[Stored dataset items]
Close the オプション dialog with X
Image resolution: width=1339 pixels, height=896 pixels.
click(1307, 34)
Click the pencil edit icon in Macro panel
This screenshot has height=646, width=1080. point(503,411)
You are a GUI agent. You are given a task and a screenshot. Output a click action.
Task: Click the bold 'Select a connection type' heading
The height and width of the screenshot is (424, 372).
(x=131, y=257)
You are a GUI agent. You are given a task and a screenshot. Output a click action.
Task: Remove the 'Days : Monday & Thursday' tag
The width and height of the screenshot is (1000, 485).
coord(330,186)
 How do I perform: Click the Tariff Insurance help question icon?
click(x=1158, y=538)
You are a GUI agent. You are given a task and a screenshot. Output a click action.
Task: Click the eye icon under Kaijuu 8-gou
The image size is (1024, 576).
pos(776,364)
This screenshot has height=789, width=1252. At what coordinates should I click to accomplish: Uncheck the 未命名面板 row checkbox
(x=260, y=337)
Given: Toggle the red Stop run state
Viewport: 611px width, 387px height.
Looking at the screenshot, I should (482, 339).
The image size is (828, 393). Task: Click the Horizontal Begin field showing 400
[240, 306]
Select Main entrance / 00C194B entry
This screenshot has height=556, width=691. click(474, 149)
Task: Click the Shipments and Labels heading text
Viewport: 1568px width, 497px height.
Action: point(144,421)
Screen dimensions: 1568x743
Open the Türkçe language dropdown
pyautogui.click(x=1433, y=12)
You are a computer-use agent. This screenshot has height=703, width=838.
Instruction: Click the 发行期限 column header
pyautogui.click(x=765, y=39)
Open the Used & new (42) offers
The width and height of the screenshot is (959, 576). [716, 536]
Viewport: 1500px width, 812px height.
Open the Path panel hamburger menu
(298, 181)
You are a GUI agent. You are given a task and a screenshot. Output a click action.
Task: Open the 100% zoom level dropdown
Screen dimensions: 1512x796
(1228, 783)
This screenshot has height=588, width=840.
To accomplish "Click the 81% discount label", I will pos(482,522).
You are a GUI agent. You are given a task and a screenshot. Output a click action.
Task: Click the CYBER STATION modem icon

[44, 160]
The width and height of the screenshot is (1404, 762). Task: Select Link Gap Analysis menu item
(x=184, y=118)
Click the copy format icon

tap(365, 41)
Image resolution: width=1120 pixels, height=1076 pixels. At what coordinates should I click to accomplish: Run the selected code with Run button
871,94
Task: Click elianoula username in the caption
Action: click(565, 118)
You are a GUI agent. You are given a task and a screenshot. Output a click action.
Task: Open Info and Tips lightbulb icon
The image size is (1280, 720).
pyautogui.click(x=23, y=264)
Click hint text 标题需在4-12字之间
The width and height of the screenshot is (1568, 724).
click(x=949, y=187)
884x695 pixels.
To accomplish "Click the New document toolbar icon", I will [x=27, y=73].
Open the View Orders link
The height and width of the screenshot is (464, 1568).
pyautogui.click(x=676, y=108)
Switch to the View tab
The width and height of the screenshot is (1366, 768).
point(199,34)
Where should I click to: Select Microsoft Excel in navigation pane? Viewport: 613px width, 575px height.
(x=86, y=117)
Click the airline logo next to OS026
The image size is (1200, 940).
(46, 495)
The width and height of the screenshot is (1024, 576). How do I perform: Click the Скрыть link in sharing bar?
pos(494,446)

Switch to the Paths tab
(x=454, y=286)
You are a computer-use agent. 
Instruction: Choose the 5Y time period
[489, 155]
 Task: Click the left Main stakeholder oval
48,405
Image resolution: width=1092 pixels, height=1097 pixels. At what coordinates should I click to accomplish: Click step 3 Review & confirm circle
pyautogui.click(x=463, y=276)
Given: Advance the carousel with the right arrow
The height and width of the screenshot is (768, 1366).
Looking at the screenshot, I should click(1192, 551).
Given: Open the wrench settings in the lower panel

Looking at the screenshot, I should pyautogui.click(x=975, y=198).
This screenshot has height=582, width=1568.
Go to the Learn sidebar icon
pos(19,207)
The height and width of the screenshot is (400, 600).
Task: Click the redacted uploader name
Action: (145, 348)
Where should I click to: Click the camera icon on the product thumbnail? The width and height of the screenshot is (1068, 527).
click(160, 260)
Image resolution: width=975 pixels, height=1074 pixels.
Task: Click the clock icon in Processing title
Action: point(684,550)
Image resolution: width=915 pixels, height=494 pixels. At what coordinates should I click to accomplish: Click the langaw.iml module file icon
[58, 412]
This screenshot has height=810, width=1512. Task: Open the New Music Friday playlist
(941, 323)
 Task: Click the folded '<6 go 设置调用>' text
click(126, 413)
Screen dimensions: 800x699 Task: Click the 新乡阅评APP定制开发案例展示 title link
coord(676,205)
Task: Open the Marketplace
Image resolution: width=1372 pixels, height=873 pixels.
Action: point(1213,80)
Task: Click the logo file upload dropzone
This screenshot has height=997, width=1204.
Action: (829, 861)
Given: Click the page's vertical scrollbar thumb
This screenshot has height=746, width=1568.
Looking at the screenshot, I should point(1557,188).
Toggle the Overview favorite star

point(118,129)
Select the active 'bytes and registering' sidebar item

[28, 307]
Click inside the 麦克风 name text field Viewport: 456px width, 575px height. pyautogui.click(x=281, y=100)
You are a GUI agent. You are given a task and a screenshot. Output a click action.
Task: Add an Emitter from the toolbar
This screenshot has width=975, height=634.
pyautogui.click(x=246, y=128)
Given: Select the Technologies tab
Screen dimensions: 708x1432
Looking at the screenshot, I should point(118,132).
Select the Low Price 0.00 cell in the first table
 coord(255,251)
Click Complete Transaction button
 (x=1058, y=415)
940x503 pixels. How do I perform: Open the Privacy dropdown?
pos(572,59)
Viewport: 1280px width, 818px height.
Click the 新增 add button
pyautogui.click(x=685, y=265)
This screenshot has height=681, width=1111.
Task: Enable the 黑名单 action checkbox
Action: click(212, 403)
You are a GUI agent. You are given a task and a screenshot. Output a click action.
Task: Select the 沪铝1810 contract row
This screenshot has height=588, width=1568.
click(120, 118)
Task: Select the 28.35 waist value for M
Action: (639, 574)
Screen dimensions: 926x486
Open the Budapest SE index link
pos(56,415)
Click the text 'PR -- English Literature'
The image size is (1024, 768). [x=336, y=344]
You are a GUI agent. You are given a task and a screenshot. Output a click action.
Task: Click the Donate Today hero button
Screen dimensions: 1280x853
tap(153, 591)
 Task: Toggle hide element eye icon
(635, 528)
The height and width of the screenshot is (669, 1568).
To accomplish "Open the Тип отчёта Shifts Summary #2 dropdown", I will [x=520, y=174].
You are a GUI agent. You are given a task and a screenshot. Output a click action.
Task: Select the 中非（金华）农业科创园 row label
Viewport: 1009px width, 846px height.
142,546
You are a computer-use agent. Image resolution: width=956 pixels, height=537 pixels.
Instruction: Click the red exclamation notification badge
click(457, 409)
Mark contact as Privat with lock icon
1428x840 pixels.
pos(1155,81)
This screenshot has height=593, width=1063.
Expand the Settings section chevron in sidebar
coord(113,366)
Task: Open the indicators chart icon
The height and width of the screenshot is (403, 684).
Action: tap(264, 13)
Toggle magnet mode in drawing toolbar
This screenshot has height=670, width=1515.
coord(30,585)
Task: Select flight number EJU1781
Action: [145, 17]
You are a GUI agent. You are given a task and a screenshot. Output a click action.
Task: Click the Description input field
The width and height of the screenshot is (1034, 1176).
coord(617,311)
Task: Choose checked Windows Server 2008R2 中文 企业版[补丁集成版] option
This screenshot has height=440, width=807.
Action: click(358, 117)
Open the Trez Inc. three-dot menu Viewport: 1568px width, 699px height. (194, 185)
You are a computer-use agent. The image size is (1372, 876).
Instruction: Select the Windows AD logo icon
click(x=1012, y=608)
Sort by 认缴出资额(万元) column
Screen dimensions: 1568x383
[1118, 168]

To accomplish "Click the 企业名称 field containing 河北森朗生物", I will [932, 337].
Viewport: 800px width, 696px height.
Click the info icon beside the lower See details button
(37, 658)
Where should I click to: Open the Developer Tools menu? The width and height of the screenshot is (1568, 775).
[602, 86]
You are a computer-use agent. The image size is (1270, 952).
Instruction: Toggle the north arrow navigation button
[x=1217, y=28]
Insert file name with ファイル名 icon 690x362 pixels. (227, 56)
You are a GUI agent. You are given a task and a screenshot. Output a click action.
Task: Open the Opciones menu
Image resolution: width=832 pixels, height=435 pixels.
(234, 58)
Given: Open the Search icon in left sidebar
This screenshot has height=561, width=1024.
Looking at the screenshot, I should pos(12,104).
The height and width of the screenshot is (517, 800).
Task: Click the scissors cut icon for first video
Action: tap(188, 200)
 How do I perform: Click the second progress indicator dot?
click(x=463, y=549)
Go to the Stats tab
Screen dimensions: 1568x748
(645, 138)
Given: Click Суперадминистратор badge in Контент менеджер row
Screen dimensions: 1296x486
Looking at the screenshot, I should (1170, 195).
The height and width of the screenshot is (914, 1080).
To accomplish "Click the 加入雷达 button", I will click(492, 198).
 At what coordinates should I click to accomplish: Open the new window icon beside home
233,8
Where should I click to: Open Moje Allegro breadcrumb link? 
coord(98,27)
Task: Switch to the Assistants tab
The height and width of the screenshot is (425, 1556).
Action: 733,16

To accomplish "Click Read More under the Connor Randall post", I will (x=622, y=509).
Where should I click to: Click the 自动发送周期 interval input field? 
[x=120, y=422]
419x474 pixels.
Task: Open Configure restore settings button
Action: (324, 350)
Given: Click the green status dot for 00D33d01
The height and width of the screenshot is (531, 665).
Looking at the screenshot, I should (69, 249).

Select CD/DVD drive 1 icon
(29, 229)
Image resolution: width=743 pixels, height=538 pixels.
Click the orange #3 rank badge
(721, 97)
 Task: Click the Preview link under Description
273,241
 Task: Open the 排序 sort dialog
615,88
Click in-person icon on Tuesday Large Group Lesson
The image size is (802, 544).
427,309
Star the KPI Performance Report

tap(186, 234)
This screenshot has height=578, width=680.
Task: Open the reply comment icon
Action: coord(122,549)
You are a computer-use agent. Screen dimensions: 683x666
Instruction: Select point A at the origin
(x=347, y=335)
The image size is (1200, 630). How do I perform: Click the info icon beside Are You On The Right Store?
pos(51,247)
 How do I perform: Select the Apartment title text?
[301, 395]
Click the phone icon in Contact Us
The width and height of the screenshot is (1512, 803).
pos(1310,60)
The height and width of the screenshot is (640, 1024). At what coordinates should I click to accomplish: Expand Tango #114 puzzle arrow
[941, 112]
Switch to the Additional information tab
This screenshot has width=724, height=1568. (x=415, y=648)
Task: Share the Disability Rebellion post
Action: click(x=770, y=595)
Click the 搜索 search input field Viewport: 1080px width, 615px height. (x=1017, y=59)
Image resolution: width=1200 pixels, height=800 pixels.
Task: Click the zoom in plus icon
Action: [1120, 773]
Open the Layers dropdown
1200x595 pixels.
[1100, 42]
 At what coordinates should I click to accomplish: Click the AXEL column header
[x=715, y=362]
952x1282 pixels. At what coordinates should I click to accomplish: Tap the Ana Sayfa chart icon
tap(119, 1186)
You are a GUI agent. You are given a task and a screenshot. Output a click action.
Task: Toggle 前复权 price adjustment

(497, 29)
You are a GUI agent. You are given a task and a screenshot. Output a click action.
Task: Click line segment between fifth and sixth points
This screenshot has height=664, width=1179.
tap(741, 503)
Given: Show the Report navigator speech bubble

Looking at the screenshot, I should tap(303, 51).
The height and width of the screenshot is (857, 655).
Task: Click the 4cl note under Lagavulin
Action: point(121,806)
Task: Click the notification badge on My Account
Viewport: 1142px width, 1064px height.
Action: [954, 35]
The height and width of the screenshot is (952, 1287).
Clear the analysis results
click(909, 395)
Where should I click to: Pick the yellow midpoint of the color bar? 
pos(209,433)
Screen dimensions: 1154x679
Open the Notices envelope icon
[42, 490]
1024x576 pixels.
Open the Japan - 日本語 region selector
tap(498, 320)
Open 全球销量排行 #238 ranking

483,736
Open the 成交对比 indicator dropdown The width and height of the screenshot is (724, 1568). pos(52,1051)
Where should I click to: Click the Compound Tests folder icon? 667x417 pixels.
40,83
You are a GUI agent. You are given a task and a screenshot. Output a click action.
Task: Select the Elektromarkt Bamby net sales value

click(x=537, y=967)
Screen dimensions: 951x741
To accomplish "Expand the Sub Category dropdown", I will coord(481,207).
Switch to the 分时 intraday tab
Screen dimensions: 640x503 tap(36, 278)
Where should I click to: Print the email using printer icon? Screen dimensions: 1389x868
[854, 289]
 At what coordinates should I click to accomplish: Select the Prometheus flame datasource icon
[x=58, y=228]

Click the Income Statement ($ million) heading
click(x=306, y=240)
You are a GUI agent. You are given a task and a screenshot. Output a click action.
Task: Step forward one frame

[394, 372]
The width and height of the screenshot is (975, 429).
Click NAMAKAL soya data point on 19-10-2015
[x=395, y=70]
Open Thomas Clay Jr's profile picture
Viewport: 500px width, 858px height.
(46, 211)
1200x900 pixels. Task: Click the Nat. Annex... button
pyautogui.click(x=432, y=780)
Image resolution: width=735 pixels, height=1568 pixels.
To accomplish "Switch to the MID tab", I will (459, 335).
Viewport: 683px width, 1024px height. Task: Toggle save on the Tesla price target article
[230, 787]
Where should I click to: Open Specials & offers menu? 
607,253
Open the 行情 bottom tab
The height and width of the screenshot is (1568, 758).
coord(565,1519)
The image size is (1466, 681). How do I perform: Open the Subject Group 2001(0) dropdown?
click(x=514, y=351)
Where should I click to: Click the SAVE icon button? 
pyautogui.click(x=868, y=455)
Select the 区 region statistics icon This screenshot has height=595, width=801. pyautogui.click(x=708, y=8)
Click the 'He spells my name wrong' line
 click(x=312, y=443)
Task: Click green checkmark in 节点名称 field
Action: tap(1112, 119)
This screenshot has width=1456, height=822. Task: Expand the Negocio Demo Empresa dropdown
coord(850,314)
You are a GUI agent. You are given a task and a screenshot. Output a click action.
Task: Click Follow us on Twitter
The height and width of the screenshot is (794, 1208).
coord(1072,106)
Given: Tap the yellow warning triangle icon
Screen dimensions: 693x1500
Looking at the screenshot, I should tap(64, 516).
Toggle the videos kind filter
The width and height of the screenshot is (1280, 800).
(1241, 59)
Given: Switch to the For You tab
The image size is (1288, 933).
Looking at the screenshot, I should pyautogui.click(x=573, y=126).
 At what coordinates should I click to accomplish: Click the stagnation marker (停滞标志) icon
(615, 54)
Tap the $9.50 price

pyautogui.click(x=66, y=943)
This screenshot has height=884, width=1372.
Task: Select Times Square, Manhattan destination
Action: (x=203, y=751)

▶ EXERCISE:
Return every line in the records that includes the string "toolbar".

▶ ANSWER SPACE:
To accomplish "Click the New document toolbar icon", I will [x=27, y=73].
Task: Add an Emitter from the toolbar
Toggle magnet mode in drawing toolbar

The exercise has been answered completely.